Document section.

Tax news: 7 of the latest updates from around the world

It can be tough to stay up to date with all the latest rates, rules and regulations from around the world, especially with new changes announced on a daily basis as governments battle the economic consequences of the pandemic.

In our latest round-up, we’re sharing some of the most important updates to be confirmed in recent days:

1) Norway to introduce new digital VAT return

Norway has confirmed it will introduce a new digital VAT return in 2022, with testing due to take place later this year. The country’s tax authority announced the move, explaining the new digital document will be more detailed than current versions. The authority is also considering whether to report transaction levels of data.

2) Italy set to abolish Esterometro

The Esterometro tax reporting system in Italy is set to be removed in 2022 and replaced by Sistema di Interscambio (SDI) reporting.

Provided material.
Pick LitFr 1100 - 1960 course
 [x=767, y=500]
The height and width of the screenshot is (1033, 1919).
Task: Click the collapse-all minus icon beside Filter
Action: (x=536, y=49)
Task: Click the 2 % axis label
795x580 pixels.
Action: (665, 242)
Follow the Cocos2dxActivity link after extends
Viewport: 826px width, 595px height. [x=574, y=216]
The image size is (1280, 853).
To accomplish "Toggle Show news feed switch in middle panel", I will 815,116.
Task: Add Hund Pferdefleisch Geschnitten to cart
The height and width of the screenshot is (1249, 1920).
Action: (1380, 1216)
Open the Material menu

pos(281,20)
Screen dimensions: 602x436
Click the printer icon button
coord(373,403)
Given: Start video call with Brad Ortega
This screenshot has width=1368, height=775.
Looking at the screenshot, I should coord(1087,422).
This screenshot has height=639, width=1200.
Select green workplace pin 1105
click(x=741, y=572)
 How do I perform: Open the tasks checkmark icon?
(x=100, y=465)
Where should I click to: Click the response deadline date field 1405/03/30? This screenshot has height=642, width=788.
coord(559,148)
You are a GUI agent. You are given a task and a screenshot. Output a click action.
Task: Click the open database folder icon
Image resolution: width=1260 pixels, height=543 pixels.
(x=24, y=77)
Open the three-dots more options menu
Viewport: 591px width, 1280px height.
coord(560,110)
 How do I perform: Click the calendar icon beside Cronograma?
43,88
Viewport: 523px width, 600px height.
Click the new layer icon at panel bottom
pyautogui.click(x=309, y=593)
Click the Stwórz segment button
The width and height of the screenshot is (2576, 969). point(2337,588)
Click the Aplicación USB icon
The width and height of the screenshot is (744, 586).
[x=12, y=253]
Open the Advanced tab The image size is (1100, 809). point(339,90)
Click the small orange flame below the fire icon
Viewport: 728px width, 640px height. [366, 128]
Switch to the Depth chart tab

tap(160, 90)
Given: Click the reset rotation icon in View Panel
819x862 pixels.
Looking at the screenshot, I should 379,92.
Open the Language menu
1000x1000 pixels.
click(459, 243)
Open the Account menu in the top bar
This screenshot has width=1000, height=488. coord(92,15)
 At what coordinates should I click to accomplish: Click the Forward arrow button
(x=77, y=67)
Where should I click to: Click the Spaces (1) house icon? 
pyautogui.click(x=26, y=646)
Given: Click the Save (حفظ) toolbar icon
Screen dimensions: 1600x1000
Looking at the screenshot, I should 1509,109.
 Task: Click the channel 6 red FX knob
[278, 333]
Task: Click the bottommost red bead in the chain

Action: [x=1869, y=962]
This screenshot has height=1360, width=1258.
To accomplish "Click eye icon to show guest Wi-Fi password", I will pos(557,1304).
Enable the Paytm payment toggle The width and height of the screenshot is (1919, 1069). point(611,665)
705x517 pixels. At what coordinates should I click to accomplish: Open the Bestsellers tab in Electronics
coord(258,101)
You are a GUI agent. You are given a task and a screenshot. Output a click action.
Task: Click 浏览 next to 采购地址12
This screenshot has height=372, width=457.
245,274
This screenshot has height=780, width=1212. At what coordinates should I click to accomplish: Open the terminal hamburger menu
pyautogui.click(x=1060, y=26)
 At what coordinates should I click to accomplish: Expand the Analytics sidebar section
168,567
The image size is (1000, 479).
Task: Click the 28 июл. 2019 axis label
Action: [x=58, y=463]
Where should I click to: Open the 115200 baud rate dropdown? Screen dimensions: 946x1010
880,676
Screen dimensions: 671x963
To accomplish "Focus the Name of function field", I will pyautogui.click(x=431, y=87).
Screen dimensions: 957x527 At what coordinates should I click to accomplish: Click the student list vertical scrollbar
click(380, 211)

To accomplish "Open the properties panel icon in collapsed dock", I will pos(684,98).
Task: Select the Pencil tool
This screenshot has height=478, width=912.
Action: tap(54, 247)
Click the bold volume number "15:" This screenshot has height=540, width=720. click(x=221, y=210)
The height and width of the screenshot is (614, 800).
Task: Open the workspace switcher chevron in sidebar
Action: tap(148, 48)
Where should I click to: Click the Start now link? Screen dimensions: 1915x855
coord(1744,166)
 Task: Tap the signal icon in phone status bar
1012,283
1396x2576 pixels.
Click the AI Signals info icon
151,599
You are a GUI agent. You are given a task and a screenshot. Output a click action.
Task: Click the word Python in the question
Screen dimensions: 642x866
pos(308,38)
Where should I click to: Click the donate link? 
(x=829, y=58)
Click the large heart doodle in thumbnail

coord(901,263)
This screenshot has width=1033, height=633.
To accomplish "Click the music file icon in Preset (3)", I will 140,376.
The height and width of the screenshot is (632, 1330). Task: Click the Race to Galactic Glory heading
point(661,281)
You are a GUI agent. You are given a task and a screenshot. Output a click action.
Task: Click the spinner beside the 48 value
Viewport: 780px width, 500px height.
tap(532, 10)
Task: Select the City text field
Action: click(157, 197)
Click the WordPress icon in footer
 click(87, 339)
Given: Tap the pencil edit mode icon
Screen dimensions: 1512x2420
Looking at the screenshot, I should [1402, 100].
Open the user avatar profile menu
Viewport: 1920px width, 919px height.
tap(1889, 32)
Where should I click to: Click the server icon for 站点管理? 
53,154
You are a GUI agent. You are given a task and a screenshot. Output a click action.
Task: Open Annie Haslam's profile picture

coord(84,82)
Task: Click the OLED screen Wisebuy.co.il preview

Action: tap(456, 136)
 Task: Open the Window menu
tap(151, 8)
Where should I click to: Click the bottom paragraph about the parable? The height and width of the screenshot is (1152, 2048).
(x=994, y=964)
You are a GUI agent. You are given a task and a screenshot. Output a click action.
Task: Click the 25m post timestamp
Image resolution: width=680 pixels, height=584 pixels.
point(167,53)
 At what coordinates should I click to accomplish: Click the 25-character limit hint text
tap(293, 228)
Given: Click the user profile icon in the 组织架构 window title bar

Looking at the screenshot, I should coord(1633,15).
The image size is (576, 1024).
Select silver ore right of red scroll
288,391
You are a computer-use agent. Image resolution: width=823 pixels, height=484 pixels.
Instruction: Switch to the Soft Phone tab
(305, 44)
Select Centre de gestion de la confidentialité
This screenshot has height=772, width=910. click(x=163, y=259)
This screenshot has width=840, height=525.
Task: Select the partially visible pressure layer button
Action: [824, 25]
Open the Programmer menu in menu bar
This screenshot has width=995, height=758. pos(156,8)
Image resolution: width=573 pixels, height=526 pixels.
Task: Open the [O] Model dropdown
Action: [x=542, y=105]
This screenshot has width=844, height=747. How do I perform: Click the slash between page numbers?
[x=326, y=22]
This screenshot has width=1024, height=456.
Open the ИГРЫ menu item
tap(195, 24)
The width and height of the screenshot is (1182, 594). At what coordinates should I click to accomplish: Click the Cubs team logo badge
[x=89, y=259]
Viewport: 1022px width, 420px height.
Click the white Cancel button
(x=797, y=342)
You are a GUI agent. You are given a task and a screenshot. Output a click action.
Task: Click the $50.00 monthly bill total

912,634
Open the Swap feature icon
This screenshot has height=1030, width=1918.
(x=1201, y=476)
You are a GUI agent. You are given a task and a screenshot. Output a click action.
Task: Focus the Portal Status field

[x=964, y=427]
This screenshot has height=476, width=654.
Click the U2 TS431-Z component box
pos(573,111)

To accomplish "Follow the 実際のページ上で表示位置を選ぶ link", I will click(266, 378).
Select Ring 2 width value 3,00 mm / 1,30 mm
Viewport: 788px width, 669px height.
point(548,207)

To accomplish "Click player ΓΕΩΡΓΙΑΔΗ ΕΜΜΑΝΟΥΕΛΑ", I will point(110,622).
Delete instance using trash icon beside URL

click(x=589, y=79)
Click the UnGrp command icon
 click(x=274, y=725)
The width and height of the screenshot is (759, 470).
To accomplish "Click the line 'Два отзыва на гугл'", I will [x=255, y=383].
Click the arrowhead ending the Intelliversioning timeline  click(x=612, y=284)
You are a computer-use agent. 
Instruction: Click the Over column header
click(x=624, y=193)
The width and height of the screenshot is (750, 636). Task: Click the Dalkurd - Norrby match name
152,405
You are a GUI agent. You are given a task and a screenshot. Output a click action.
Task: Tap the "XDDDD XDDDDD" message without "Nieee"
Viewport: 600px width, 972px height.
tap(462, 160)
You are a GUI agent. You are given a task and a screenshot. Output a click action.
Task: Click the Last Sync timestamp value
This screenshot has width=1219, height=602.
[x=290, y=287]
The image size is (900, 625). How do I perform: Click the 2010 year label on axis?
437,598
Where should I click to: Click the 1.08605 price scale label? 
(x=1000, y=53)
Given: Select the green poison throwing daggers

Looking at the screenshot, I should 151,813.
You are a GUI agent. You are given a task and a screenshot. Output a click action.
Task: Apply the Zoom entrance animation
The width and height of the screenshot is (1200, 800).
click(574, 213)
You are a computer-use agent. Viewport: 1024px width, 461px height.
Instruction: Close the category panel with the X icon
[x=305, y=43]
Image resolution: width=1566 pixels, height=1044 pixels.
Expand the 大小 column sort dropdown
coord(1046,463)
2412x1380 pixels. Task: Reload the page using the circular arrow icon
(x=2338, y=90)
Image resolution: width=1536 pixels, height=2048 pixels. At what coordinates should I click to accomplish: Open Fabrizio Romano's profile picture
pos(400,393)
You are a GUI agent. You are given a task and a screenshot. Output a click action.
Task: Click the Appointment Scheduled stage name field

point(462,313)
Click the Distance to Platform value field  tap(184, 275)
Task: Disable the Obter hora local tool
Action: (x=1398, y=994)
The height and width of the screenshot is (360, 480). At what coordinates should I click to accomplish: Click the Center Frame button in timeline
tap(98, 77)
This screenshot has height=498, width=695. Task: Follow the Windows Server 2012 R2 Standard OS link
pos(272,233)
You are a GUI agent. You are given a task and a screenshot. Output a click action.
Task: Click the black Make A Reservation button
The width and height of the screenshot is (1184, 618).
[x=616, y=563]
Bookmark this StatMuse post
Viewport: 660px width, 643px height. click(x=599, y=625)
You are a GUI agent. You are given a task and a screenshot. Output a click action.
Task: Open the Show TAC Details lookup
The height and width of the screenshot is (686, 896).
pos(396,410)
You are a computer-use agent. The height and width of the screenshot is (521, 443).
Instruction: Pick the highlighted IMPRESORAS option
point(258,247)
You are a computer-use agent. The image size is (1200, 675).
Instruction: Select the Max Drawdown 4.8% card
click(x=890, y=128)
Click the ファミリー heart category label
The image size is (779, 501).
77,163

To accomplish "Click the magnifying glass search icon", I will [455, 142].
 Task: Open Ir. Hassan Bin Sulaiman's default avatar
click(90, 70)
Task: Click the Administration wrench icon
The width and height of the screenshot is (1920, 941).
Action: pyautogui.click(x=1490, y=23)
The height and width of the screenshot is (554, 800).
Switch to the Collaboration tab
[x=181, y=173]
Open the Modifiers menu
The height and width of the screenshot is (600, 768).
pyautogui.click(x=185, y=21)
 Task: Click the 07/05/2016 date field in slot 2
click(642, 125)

To do.
1) Quote the tax news round-up word for word, from "1) Norway to" up to and including "Interscambio (SDI) reporting.".
2) Extend the tax news round-up, picking up right after its final sentence.
None of the records are needed for this work.

Solved problems.
1)
1) Norway to introduce new digital VAT return

Norway has confirmed it will introduce a new digital VAT return in 2022, with testing due to take place later this year. The country’s tax authority announced the move, explaining the new digital document will be more detailed than current versions. The authority is also considering whether to report transaction levels of data.

2) Italy set to abolish Esterometro

The Esterometro tax reporting system in Italy is set to be removed in 2022 and replaced by Sistema di Interscambio (SDI) reporting.

2)
3) Ireland to return VAT rate to pre-Covid level

The headline rate of VAT in Ireland will return to 23% from 1st March. The government initially reduced the rate to 21% on 1st September 2020. However, the temporarily reduced VAT rate of 9% for the hospitality sector will remain in place until the end of the year.

4) Businesses given VAT extension in Cyprus

Businesses trading in Cyprus have been given more time to pay their VAT bills for the periods ending 31st December 2020 and 31st January 2021. Instead of requiring these payments by 10th February and 10th March respectively, the Department of Taxation will allow companies to pay in three equal instalments.

5) Seychelles hoping for EU green light

The Seychelles believes it is on course to be removed from the EU’s blacklist in 2021. Currently, the nation is listed as one of the EU’s non-cooperative jurisdictions, but its Ministry of Finance confirmed it has now taken several steps towards resolving certain issues and reforming its tax regime.

6) Belgium, Cyprus and Denmark take Brexit stance with UK companies

Belgium, Cyprus and Denmark have all confirmed that UK businesses will not need to appoint a fiscal representative for VAT purposes.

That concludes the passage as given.